■ Directions
From the entries, return every line where the string "each" shows up.

*** Entries provided

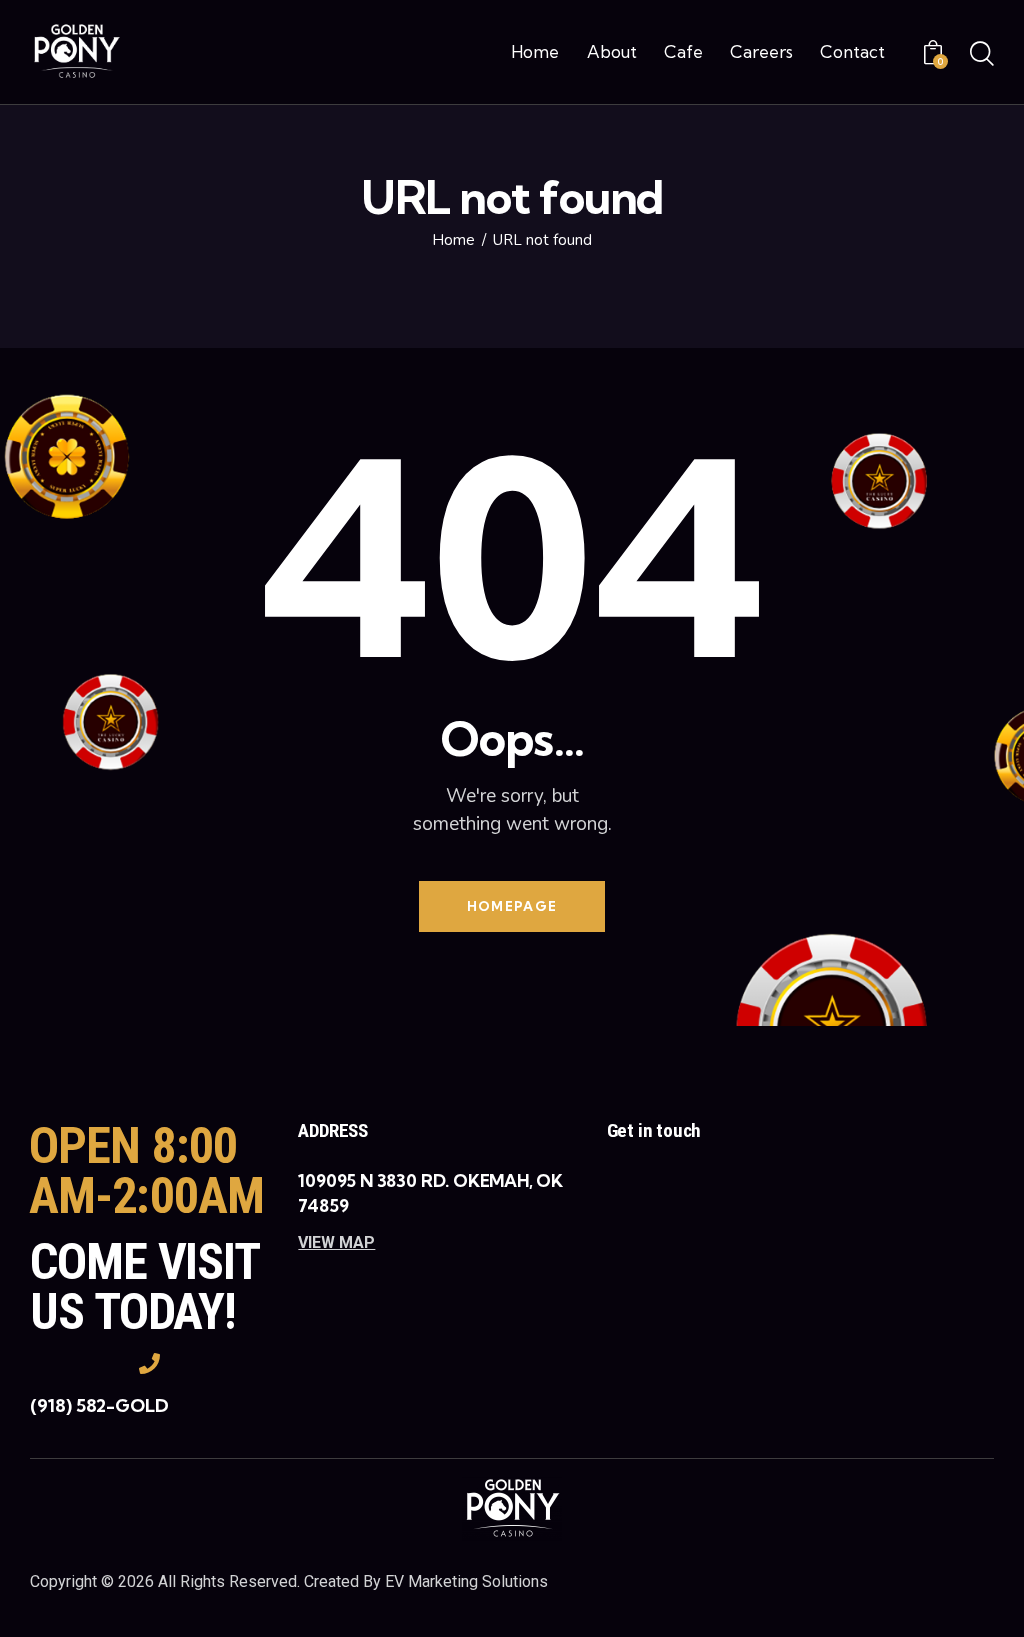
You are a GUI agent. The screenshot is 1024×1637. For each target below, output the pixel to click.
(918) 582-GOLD (99, 1405)
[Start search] (982, 55)
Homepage (512, 906)
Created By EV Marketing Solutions (426, 1581)
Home (453, 240)
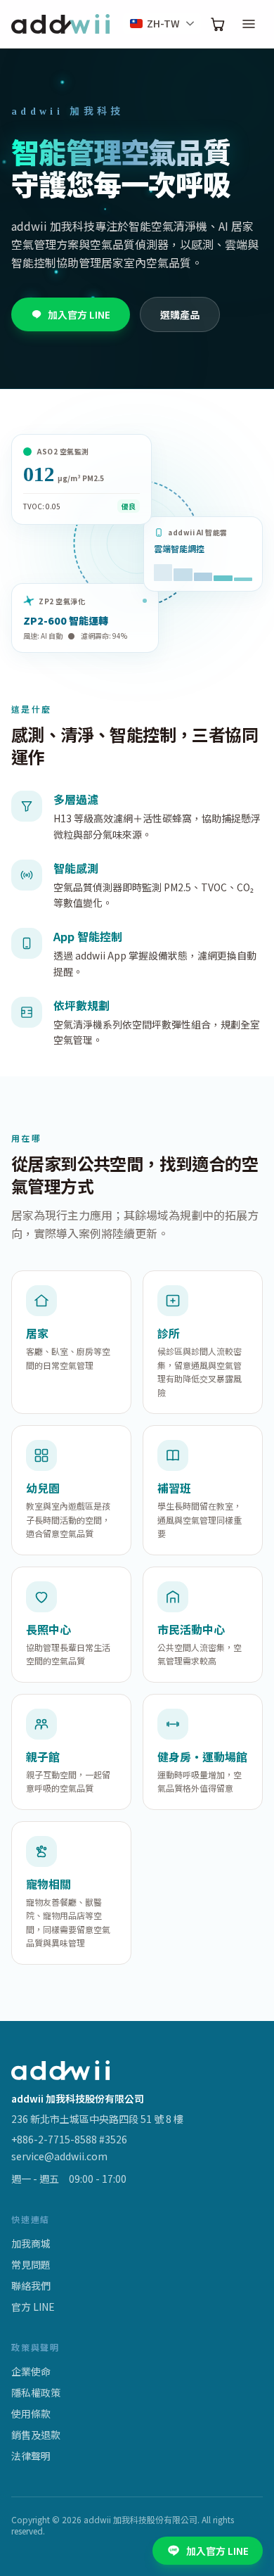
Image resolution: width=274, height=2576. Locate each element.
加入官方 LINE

******

■ Completed exercise
You are a GUI agent. The screenshot is 1024×1637. For each target below, output the pixel to click.
Image resolution: width=274, height=2576. Locate each element.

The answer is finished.